## READING PASSAGE
:::::
Guest Column | September 8, 2022

8 Best Practices For Global Medical Device Patent Protection

By Kyle Graves, Snell & Wilmer


The product development life cycle for medical devices, whether implantable devices, worn devices, or surgical aids, follows a costly and regulatorily complex path different from other industries. The cliché Silicon Valley strategy of “go fast, break stuff” does not work for medical devices, where rigorous trials and studies ensure safety and efficacy. Because of this long delay between prototype development and market readiness, medical devices demand unique intellectual property (IP) protection strategies different from other types of technology. While speed is of the essence in other product categories, strategic caution can lead to much stronger and more cost-effective IP rights when developing protection for an emerging medical technology. This article surveys a few lessons learned and best practices to preserve the valuation of medical device technologies during the early, lean years of product development and to maximize revenue potential following regulatory approval.

​1. Do Not File Your U.S. Patent Application First

High-tech patentees file in the U.S. first. This is often a mistake for a medical device patentee. Consider beginning with a provisional patent application followed by a global placeholder application – a Patent Cooperation Treaty (PCT) patent application. You can file in the U.S. later after collecting some useful strategy information during the PCT process. The goal here is to delay protection while the prototype matures to market-readiness.
:::::
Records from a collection
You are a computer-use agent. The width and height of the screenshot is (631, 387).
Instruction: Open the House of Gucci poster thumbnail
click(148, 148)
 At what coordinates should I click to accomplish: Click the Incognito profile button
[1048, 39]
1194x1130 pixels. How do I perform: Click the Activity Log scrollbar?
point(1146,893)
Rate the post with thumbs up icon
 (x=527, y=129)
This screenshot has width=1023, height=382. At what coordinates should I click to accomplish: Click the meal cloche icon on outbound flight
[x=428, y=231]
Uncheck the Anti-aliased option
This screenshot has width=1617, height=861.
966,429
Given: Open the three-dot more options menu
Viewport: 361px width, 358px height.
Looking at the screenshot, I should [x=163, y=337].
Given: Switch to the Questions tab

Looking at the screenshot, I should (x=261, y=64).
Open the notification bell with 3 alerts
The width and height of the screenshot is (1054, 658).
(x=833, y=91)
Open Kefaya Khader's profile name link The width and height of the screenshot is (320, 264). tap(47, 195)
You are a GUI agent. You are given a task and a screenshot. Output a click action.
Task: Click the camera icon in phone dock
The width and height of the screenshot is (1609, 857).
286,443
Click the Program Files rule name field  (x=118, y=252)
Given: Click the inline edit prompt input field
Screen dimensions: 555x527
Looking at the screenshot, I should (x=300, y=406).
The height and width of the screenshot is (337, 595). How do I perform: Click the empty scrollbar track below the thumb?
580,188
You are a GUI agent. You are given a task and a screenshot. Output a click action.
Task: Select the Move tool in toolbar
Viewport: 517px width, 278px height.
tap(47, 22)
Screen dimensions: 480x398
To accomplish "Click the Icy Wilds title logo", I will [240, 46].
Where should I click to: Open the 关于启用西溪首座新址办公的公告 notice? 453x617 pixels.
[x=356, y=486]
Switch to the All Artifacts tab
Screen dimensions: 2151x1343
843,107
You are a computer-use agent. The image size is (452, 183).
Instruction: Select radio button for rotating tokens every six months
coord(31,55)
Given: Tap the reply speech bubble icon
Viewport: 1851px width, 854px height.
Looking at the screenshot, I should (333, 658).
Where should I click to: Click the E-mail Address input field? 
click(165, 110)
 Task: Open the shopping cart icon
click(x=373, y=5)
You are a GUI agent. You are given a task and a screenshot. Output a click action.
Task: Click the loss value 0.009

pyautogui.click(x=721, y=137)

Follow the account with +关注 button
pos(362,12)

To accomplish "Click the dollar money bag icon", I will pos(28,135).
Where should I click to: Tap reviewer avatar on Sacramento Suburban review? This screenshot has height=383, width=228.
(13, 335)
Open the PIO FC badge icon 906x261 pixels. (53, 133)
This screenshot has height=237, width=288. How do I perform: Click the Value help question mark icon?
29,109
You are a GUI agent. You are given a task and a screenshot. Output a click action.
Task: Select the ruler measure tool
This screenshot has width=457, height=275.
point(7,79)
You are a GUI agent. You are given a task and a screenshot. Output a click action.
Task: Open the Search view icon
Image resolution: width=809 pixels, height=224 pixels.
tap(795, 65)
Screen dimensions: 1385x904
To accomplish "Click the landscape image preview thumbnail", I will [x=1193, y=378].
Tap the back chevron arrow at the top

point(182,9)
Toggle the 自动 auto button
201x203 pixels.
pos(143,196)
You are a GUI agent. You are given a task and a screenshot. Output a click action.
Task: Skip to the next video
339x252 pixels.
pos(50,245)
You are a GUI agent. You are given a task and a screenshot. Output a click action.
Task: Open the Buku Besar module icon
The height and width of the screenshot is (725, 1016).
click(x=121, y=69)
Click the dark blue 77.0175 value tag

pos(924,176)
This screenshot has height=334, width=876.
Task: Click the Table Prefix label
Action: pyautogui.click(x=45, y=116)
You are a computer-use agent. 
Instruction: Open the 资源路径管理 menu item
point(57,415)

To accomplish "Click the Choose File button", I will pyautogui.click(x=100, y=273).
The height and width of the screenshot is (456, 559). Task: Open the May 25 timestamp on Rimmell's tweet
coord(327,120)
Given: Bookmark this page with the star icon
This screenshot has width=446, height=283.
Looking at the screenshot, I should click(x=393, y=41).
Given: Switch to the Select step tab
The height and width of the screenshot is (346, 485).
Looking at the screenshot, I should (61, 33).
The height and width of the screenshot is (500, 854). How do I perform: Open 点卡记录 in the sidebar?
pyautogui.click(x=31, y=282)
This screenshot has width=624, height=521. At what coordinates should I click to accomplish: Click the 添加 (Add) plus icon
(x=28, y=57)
:::::
## EXERCISE A
In the guest column, which global placeholder application should follow the provisional patent application?
## EXERCISE B
Extract the part of the guest column starting at "High-tech patentees file" and ending at "matures to market-readiness.".

## FINAL ANSWER A
A Patent Cooperation Treaty (PCT) patent application.

## FINAL ANSWER B
High-tech patentees file in the U.S. first. This is often a mistake for a medical device patentee. Consider beginning with a provisional patent application followed by a global placeholder application – a Patent Cooperation Treaty (PCT) patent application. You can file in the U.S. later after collecting some useful strategy information during the PCT process. The goal here is to delay protection while the prototype matures to market-readiness.